Scientists from the University of Maryland Baltimore and the Research Institute of Health Sciences in Burkina Faso set up a fake 6,500 square feet village or “mosquito sphere”. It was complete with plants, huts, water sources and food for the mosquitoes while special nets were used to prevent the insects from escaping.

Inside the sphere was a fungus known as Metarhizium pingshaense which had been genetically modified so it produces venom originally from a spider.

The fungus naturally infects the Anopheles mosquito, which is the only mosquito genus which carries the disease, and its genetic code was edited so it would start making the spider toxin once it comes into contact with hemolymph, which is the insect equivalent of blood.

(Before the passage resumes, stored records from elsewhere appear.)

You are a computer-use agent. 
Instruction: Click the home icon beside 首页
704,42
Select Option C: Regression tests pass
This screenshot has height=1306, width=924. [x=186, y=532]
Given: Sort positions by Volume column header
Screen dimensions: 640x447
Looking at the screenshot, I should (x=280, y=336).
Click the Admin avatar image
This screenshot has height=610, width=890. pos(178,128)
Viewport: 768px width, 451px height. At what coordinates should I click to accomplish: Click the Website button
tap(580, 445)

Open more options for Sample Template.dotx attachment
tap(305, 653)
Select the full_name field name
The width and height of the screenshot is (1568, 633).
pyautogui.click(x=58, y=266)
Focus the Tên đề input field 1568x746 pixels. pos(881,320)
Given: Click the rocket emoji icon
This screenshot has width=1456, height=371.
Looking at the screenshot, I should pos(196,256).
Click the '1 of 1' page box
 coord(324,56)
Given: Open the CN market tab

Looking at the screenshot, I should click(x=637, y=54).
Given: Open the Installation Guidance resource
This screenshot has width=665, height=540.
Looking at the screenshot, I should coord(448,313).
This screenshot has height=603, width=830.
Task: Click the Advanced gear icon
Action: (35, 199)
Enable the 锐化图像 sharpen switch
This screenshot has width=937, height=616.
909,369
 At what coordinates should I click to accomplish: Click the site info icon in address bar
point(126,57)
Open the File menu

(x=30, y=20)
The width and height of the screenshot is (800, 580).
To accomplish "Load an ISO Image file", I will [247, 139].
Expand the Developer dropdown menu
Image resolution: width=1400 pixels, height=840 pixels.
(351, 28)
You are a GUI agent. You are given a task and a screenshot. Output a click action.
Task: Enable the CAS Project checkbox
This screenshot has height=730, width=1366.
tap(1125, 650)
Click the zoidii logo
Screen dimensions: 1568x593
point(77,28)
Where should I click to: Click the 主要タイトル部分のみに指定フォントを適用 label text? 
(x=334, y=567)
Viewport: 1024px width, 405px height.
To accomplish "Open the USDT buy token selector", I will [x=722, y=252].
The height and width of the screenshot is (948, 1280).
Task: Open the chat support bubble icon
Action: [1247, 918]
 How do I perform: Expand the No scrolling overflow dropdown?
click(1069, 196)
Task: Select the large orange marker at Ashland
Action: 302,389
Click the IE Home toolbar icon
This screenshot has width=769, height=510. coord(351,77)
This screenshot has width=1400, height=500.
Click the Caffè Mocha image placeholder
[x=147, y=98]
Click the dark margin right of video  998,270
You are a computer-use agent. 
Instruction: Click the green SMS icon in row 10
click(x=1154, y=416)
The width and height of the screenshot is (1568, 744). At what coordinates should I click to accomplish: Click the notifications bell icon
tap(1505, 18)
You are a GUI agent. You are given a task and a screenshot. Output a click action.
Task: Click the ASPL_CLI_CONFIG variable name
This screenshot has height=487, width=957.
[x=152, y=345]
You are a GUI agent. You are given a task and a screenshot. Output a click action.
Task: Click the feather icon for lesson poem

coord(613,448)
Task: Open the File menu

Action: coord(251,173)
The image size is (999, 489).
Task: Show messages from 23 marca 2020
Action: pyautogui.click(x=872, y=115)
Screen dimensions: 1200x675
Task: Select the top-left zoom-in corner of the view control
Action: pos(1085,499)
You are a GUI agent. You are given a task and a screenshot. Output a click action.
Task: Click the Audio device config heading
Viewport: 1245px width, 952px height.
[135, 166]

A previous study conducted on the Metarhizium fungus in Tanzania in 2005 found it did kill mosquitoes but did it so slowly the mosquito was able to transmit malaria.

The experiment was tested on 1,000 female and 2,000 male insecticide-resistant mosquitoes in two separate spheres — one with the fungus and one without — and the results were published in the journal Science.

The study found approximately 75% of the mosquitoes in the sphere were infected with the toxin and this lead to population collapse in just 45 days with just 13 mosquitoes remaining.

When wild mosquitoes were allowed to live freely in the dome without the presence of the fungus the population increased over the same period.

Malaria is spread when female Anopheles mosquitoes drink blood and spread the parasite from human to human.

According to the World Health Organization, there are around 219 million cases of malaria every year and around 435,000 people die from it annually.